« La transition énergétique permettant notamment un approvisionnement en électricité sûr, abordable et pauvre en émissions de CO2 doit être mûrement réfléchie », introduit la note d’orientation stratégique du gouvernement belge. Le pays abrite sept réacteurs nucléaires, totalisant près de 6 000 MW de capacité installée, qui ont produit 38% de l’électricité consommée en 2015 dans le Royaume. C’est pourquoi la ministre de l’Énergie, Marie Christine Marghem, a demandé à deux reprises (en avril et en septembre 2016) au gestionnaire du réseau, Elia, de réaliser une étude décrivant, pour la période 2017-2027, les besoins électriques de la Belgique en termes d’adéquation et de flexibilité.
4 piliers
« Pour compenser la perte de production d’énergie nucléaire à partir de 2022, il importe de créer un climat d’investissement propice à la construction de nouvelles installations de production d’énergie et au maintien dans le marché de suffisamment d’unités », a expliqué Marie Christine Marghem. Pour autant, les premiers retours d’expérience sur le développement massif d’énergies renouvelables ont montré une hausse de la variabilité et des incertitudes sur l’équilibre du système électrique. Pour y faire face, le réseau aura besoin de davantage de flexibilité. C’est pourquoi la stratégie belge s’appuie sur 4 piliers : améliorer le fonctionnement du marché et les échanges transfrontaliers développer la gestion de la demande, développer le stockage, améliorer la réserve stratégique.
Par ailleurs, le Conseil des ministres a également approuvé un avant-projet de loi destiné à favoriser le stockage par l’exonération de la cotisation fédérale. Un autre volet concerne la gestion de la demande : « la possibilité sera donnée au client final de valoriser sa gestion de la consommation d’énergie et donc d’améliorer sa compétitivité », indique la ministre en référence aux divers services d’efficacité énergétique et de domotique qui commencent à se développer, certes timidement, sur le marché des particuliers.

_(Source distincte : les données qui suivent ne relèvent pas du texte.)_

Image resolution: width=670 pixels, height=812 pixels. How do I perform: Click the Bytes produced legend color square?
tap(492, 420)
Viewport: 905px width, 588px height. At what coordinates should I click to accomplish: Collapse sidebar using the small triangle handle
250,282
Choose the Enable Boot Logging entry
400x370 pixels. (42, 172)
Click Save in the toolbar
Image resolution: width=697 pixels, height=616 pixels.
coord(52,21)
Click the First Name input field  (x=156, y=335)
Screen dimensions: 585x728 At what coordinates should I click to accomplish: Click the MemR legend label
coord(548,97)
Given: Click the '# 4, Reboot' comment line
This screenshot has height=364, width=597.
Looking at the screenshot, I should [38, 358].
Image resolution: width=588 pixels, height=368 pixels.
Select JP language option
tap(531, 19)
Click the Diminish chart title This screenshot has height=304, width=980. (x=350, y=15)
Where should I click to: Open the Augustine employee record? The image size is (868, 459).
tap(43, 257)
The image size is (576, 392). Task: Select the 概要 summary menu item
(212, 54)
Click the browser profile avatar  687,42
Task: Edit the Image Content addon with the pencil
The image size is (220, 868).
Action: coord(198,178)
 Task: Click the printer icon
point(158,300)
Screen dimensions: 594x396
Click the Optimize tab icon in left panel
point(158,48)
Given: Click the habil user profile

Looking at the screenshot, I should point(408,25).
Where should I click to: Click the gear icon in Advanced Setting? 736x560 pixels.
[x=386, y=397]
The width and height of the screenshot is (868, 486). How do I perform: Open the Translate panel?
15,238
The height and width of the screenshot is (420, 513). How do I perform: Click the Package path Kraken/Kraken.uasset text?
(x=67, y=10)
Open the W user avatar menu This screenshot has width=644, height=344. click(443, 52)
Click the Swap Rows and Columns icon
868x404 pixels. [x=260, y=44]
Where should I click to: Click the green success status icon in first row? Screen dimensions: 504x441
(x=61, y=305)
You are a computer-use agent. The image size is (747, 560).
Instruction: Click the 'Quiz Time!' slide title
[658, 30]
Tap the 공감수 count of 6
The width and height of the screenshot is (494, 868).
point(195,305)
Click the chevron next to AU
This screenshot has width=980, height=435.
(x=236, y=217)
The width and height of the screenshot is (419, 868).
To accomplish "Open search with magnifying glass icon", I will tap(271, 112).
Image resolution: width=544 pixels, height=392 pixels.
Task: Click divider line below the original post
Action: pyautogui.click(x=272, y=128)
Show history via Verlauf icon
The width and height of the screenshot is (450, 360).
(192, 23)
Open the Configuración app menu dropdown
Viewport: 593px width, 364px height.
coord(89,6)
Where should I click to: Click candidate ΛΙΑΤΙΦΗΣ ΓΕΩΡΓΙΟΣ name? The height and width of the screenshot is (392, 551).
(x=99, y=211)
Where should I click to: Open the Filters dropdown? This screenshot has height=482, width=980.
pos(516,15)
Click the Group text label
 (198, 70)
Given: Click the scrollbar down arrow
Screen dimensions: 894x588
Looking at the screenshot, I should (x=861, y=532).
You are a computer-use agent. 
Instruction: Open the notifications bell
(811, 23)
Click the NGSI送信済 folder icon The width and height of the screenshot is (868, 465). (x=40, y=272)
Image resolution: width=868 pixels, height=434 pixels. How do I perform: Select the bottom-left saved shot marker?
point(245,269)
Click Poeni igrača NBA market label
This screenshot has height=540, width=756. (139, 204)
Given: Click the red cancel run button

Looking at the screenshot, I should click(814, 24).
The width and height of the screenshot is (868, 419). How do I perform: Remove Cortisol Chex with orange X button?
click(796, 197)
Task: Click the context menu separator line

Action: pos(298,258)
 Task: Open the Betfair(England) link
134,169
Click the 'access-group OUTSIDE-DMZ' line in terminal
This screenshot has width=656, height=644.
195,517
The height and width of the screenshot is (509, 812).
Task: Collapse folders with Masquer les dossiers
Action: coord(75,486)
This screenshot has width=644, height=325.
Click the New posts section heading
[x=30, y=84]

Mauvaise nouvelle pour Engie et EDF
La décision belge est une mauvaise nouvelle pour l’exploitant et propriétaire de ces réacteurs : Engie. L’ex-Electrabel, GDF-Suez, opère tous les réacteurs du pays et en est largement propriétaire (100% de Doel 1 et 2, 89.8% de Doel 3 et 4 et de Tihange 2 et 3 ainsi que 50% de Tihange 1), le reste étant détenu par un autre grand groupe issu de l’Hexagone : EDF (en propre ou à travers SPE). Le nucléaire en Belgique a été l’objet d’un débat qui a abouti en 2003 à un accord multi-partis sur la sortie en deux phases (2015 et 2025) de l’atome au grand dam d’Engie qui militait pour étendre la durée d’exploitation des centrales comme en France. Pire, la compagnie a dû mener une véritable guerre juridique avec le gouvernement qui a doublé en 2012 la taxe sur la rente nucléaire (les réacteurs étant amortis). Après plusieurs jugements, Engie a obtenu partiellement gain de cause mais a dû se résoudre à payer. Pour la seule année 2015, la facture s’élevait à 130 M€.
Cet argent doit financer la transition vers modèle énergétique basé sur les énergies renouvelables où la flexibilité du réseau sera obtenue par les échanges transfrontaliers, une capacité de production flexible, et une gestion accrue de la demande et du stockage.